Australians’ perceptions of China have been declining for several years, according to the Lowy Institute Poll. Between 2018 and 2020, the number of respondents trusting in China “to act responsibly in the world” declined from 52 per cent to 23 per cent. When asked in 2020 whether China is “more of an economic partner or more of a security threat to Australia”, 55 per cent of respondents said China was more of an economic partner, while 41 per cent thought it was more of a security threat. This can be compared to 2018, when only 12 per cent of respondents saw China as primarily a security threat, while 82 per cent viewed the state as more of an economic partner.


These statistics make clear that Australian attitudes towards China are increasingly sceptical. Undoubtedly, the quality and scope of media coverage plays a vital role in shaping how these views are formed and articulated, reinforcing the need for strong Australian media representation in China.


The departure of Birtles and Smith, as well as other journalists such as Chris Buckley, will likely exacerbate this trend. The majority of Australians will now experience China largely through the foreign media or Australia’s decidedly hawkish media behemoths, News Corp and Nine Entertainment. China’s targeting of Australian journalists, therefore, may end up as an own goal: harming its soft power and influence in Australia while reinforcing a growing trend towards scepticism and mistrust.


However, Australia is not entirely blameless for the situation it now finds itself in. The fragility of media freedoms in Australia enables the Chinese government to claim hypocrisy. Both Chinese and Australian media have reported on recent raids on the homes of Chinese journalists working in Australia. Although, at the time of writing, little is known about the facts of these cases. Similarly, Australia’s treatment of its own whistleblower journalists, such as Dan Oakes and Annika Smethurst, is a significant cause for concern. If the Australian Government wants to portray itself as a defender of media freedom, as Foreign Minister Marise Payne has attempted to do, then it must get its own house in order.


No matter how the current diplomatic stoush plays out, there is an urgent need for quality Australian reporting on China, our largest trading partner and a country that is reshaping the world.

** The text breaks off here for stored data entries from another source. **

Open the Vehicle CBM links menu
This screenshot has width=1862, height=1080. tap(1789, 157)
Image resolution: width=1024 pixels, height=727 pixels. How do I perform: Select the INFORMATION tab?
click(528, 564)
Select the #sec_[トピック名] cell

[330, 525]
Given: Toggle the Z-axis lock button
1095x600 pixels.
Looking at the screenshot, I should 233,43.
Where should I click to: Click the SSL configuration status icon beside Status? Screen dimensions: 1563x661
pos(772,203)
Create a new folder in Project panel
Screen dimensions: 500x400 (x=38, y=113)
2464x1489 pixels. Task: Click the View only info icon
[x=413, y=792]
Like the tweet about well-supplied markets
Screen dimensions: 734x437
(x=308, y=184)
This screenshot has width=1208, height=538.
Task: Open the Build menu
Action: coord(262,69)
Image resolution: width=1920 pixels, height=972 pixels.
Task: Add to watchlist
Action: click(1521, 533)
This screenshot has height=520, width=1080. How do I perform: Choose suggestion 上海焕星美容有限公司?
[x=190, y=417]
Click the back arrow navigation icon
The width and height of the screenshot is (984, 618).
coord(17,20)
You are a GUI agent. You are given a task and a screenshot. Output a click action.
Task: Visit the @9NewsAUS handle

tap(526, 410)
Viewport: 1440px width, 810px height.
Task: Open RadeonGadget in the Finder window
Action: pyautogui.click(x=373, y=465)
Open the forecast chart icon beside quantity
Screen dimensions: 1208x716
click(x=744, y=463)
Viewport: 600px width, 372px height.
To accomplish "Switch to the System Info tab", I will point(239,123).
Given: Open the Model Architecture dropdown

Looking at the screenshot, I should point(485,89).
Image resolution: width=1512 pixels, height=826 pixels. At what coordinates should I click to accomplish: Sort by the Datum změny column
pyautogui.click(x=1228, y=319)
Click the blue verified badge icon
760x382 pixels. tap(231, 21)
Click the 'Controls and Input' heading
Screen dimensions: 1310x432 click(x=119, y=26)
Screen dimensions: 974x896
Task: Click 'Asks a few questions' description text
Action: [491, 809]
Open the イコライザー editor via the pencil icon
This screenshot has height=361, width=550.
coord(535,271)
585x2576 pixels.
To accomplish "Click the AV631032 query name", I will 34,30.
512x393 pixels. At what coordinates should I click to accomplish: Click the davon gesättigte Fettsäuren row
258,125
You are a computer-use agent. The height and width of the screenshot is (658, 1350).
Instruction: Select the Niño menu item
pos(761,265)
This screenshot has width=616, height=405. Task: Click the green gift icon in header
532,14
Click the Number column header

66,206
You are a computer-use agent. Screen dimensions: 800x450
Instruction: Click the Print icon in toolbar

Engaging in tit-for-tat expulsions of journalists and other individuals will prolong and deepen this crisis, making it harder to rebuild relations on the other side.


For better or for worse, Australia and China have an important relationship. It is in the interests of all people in Australia, in China, and the broader Indo-Pacific region, to cultivate a productive, respectful and robust bilateral relationship. A crucial component of this is high-quality journalism, which serves as a window into the lived experiences of the Chinese people and their culture, politics, and economics. Without such journalism, most Australians will understand little about our regional neighbours and one of the world’s most fascinating countries. This would be a great shame.



 

Darcy French is in the second year of their dual master’s degree between Sciences Po in Paris and Peking University in Beijing.